FRAGMENTO –
┏━━

Nos acercamos a la oración
probablemente llenos de tribulaciones, de ese ruido interior que el mundo
externo nos trasmite. La experiencia nos ha enseñado una y otra vez que el
amigo con el que nos vamos a encontrar es “Aquel al que los vientos y el mar
obedecen”, esperamos de una forma más o menos consciente la dádiva de la
paz, esa serenidad que nos da el don de discernir lo verdaderamente importante
de lo accesorio.

┗━━

DATOS PROPORCIONADOS –
┏━━

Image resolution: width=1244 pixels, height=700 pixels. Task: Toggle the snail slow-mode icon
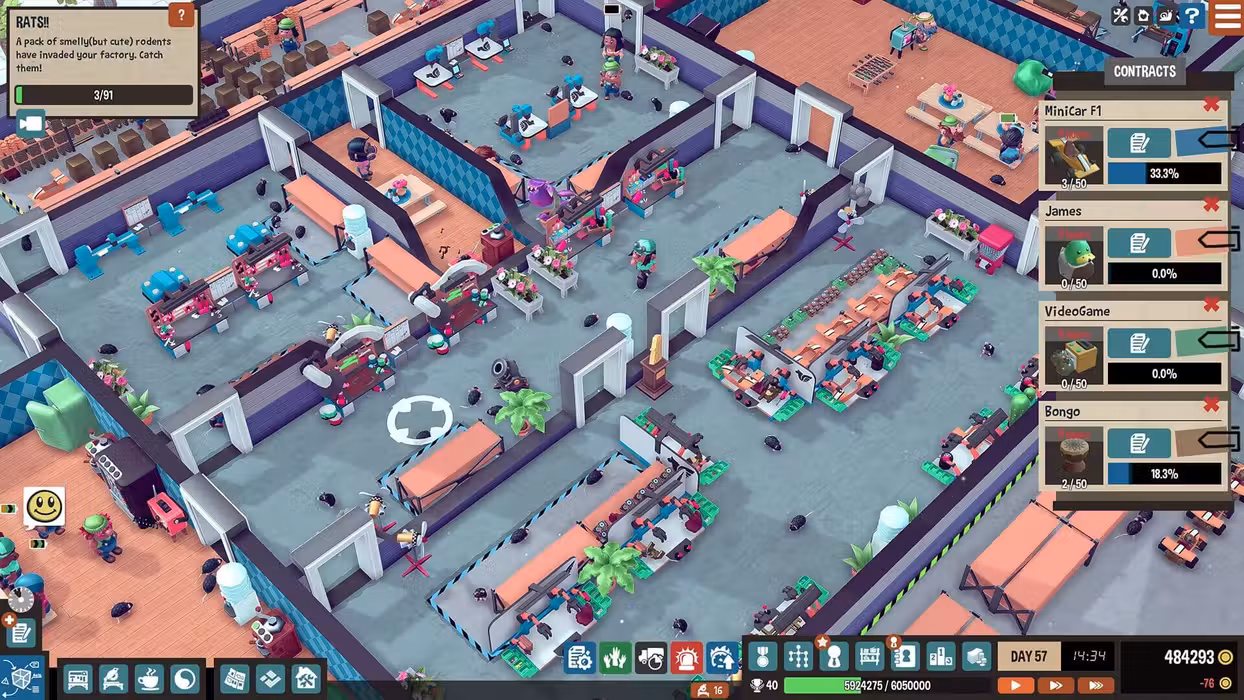pos(1167,16)
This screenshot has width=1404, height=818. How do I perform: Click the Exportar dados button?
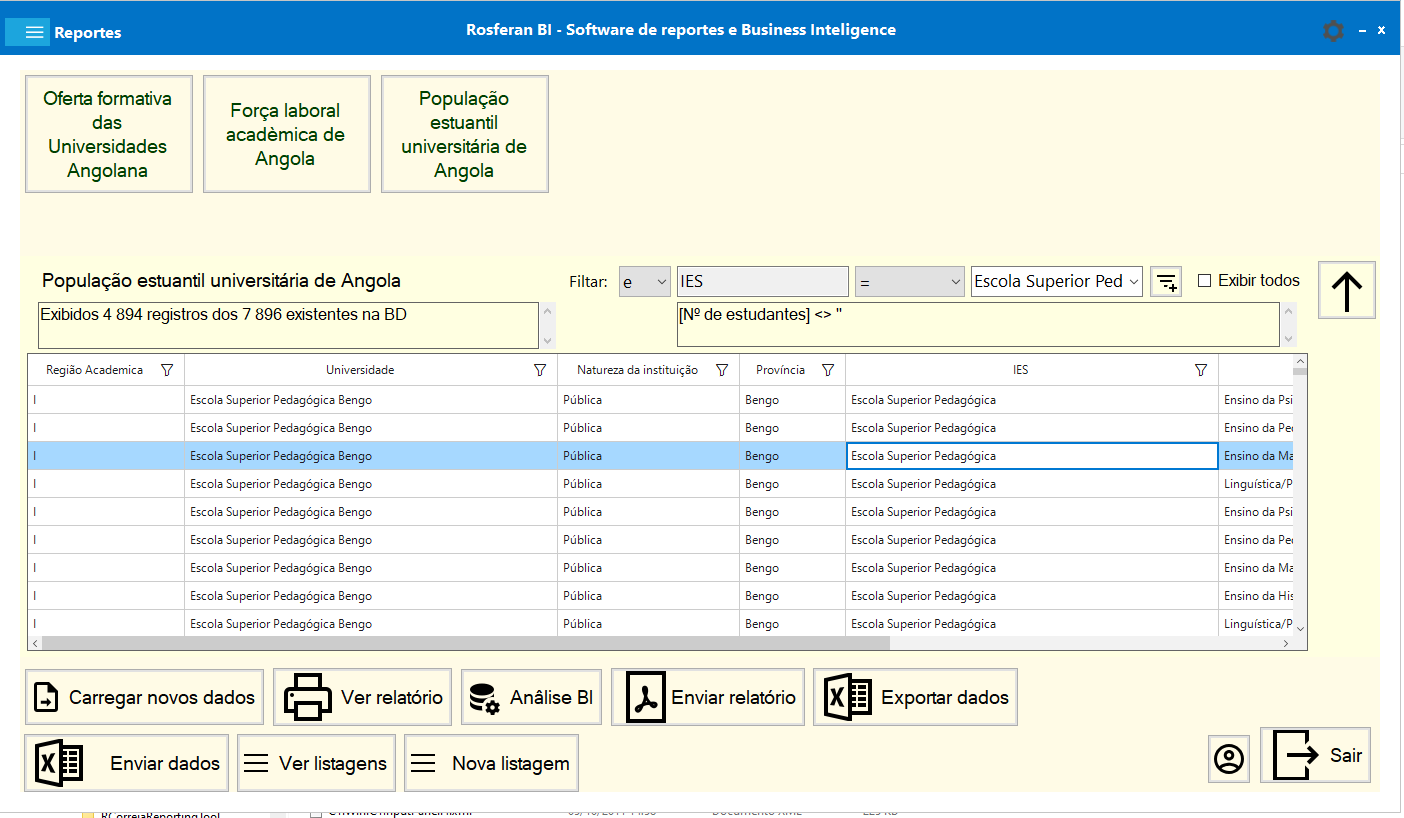(915, 697)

┗━━

OBJETIVO – Cita completo, palabra por palabra, el fragmento sobre la oración. Apóyate únicamente en el fragmento, sin recurrir al material.

RESPUESTA –
Nos acercamos a la oración
probablemente llenos de tribulaciones, de ese ruido interior que el mundo
externo nos trasmite. La experiencia nos ha enseñado una y otra vez que el
amigo con el que nos vamos a encontrar es “Aquel al que los vientos y el mar
obedecen”, esperamos de una forma más o menos consciente la dádiva de la
paz, esa serenidad que nos da el don de discernir lo verdaderamente importante
de lo accesorio.